First find the line with "Anti-Tarnish Fabric (109, 302)" in the entries below, then set down exactly every line through the line with "80 кВт (702, 240)", that line included.

Stored data:
--

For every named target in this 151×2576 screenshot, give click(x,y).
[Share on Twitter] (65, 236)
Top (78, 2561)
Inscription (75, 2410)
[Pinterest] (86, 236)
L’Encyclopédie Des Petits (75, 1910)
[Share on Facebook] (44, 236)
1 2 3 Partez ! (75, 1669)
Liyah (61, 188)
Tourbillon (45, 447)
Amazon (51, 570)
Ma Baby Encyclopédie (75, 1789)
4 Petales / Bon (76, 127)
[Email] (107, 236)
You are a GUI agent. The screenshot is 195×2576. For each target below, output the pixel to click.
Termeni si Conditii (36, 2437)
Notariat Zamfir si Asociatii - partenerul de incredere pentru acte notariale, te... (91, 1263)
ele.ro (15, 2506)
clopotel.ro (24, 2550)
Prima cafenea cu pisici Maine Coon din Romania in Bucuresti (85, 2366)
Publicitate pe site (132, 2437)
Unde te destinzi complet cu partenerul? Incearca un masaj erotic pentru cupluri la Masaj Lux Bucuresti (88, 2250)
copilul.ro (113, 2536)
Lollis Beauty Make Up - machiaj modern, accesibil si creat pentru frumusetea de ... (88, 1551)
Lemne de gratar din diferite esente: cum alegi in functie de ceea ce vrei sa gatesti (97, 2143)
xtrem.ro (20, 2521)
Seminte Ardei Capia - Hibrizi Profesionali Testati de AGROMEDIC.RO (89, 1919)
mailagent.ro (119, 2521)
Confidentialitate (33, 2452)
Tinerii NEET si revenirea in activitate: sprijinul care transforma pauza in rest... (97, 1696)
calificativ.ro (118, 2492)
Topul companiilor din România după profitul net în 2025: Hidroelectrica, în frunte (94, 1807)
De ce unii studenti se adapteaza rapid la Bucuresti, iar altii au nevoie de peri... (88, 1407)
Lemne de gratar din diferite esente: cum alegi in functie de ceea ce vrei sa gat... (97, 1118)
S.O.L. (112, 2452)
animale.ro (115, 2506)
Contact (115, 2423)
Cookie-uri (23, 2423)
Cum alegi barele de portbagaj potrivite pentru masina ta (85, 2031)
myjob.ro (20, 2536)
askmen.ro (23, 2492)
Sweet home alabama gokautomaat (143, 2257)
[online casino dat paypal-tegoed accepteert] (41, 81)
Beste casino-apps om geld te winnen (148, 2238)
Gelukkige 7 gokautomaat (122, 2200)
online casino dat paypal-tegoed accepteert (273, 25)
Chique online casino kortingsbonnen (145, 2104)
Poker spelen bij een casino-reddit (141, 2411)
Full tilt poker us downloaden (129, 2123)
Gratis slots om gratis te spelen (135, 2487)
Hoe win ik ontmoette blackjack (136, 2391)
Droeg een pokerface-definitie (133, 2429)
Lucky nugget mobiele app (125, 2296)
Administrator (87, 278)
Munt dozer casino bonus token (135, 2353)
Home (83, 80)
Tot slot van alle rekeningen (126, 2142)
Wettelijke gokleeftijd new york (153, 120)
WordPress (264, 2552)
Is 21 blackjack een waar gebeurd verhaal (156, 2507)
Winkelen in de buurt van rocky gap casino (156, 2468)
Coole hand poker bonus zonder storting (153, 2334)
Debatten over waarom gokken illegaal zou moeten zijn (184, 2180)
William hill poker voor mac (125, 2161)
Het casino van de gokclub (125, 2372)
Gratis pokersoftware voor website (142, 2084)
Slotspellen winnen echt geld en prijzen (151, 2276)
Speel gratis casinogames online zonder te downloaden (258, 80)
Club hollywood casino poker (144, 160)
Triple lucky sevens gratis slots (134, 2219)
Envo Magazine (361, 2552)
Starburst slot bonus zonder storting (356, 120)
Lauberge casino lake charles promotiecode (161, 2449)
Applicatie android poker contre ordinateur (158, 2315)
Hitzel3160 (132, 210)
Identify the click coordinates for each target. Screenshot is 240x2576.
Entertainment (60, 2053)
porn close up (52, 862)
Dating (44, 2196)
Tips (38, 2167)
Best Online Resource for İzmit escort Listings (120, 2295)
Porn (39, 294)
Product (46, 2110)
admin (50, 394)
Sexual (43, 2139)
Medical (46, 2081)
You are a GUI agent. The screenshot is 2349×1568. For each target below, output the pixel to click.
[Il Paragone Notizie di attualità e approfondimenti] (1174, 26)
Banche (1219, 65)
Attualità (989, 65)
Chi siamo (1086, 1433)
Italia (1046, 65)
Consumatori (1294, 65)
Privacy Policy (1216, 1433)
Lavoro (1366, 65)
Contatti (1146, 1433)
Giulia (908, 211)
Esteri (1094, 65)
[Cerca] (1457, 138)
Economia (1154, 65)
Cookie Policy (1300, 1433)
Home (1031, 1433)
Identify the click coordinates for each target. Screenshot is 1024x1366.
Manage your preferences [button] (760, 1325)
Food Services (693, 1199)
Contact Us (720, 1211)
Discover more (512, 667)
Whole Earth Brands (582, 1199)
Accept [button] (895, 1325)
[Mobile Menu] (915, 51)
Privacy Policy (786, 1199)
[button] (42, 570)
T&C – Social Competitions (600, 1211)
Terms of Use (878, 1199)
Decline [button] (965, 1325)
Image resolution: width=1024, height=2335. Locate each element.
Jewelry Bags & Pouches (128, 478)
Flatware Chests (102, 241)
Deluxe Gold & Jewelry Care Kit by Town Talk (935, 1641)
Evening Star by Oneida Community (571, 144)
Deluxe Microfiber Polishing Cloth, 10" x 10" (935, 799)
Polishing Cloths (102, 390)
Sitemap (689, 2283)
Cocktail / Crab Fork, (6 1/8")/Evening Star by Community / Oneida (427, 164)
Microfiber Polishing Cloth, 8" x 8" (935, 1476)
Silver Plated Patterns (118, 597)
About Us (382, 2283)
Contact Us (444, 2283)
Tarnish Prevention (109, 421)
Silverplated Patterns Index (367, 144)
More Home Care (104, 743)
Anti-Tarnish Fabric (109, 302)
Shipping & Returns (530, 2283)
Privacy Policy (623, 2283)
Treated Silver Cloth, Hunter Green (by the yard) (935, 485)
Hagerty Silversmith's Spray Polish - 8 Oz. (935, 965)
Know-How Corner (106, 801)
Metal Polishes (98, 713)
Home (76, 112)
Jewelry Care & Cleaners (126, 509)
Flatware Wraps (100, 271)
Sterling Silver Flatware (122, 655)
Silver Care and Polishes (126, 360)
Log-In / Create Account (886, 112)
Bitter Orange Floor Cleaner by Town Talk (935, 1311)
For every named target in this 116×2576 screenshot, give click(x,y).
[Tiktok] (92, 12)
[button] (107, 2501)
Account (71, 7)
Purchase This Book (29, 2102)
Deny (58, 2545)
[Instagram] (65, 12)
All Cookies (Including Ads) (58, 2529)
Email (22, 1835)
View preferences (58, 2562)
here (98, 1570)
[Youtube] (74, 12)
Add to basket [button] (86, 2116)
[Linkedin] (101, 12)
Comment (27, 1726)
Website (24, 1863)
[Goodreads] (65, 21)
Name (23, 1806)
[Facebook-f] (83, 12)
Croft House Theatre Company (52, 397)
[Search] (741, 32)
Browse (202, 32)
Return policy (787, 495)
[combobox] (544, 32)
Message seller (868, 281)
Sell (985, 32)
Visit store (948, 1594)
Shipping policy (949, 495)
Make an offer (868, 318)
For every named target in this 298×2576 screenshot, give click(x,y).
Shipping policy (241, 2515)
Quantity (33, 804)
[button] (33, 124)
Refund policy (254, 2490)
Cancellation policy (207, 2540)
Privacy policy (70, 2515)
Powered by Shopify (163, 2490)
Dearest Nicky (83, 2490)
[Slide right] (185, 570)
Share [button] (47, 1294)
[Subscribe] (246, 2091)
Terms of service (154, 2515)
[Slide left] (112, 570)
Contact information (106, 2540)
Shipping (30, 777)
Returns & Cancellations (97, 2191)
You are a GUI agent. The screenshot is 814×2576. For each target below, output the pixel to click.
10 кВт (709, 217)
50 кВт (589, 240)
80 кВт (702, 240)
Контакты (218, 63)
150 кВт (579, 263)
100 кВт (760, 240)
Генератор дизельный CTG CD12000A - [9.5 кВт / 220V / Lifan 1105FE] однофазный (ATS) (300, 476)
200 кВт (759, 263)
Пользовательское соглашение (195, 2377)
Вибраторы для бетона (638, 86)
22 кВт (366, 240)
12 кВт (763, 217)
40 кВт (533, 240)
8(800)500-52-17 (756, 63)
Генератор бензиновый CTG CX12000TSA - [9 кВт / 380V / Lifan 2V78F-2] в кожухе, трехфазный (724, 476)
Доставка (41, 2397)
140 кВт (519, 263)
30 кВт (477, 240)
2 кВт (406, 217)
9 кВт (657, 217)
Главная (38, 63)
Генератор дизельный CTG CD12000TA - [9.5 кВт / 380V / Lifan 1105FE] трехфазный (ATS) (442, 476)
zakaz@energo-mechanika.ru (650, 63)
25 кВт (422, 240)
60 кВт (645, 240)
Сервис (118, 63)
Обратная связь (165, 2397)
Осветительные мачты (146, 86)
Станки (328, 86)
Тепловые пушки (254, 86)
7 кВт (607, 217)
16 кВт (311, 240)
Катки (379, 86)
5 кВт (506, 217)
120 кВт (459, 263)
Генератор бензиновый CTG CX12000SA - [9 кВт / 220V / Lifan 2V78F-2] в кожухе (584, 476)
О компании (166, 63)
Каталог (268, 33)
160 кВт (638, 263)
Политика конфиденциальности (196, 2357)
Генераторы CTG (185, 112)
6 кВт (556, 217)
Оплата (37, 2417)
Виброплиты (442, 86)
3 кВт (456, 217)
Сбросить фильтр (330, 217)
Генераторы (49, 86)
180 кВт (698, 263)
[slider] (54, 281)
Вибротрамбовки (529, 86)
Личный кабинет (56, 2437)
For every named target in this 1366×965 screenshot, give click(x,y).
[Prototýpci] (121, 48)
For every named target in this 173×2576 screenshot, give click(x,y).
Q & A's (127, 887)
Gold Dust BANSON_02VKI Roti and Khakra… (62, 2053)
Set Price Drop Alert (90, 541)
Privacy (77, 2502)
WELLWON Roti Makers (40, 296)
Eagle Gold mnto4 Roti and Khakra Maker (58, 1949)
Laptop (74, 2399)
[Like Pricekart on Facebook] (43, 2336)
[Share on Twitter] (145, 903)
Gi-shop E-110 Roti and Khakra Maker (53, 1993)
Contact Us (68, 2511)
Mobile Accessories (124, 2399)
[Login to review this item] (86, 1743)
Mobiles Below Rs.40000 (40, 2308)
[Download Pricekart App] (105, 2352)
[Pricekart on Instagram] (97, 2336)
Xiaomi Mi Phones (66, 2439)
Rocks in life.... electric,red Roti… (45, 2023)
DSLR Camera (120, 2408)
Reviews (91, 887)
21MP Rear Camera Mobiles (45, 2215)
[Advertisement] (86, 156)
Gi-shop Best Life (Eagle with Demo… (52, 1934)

--

Output for this exercise ->
Anti-Tarnish Fabric (109, 302)
Shipping & Returns (530, 2283)
Privacy Policy (623, 2283)
Treated Silver Cloth, Hunter Green (by the yard) (935, 485)
Hagerty Silversmith's Spray Polish - 8 Oz. (935, 965)
Know-How Corner (106, 801)
Metal Polishes (98, 713)
Home (76, 112)
Jewelry Care & Cleaners (126, 509)
Flatware Wraps (100, 271)
Sterling Silver Flatware (122, 655)
Silver Care and Polishes (126, 360)
Log-In / Create Account (886, 112)
Bitter Orange Floor Cleaner by Town Talk (935, 1311)
For every named target in this 116×2576 screenshot, give click(x,y).
[Tiktok] (92, 12)
[button] (107, 2501)
Account (71, 7)
Purchase This Book (29, 2102)
Deny (58, 2545)
[Instagram] (65, 12)
All Cookies (Including Ads) (58, 2529)
Email (22, 1835)
View preferences (58, 2562)
here (98, 1570)
[Youtube] (74, 12)
Add to basket [button] (86, 2116)
[Linkedin] (101, 12)
Comment (27, 1726)
Website (24, 1863)
[Goodreads] (65, 21)
Name (23, 1806)
[Facebook-f] (83, 12)
Croft House Theatre Company (52, 397)
[Search] (741, 32)
Browse (202, 32)
Return policy (787, 495)
[combobox] (544, 32)
Message seller (868, 281)
Sell (985, 32)
Visit store (948, 1594)
Shipping policy (949, 495)
Make an offer (868, 318)
For every named target in this 298×2576 screenshot, give click(x,y).
Shipping policy (241, 2515)
Quantity (33, 804)
[button] (33, 124)
Refund policy (254, 2490)
Cancellation policy (207, 2540)
Privacy policy (70, 2515)
Powered by Shopify (163, 2490)
Dearest Nicky (83, 2490)
[Slide right] (185, 570)
Share [button] (47, 1294)
[Subscribe] (246, 2091)
Terms of service (154, 2515)
[Slide left] (112, 570)
Contact information (106, 2540)
Shipping (30, 777)
Returns & Cancellations (97, 2191)
You are a GUI agent. The screenshot is 814×2576. For each target below, output the pixel to click.
10 кВт (709, 217)
50 кВт (589, 240)
80 кВт (702, 240)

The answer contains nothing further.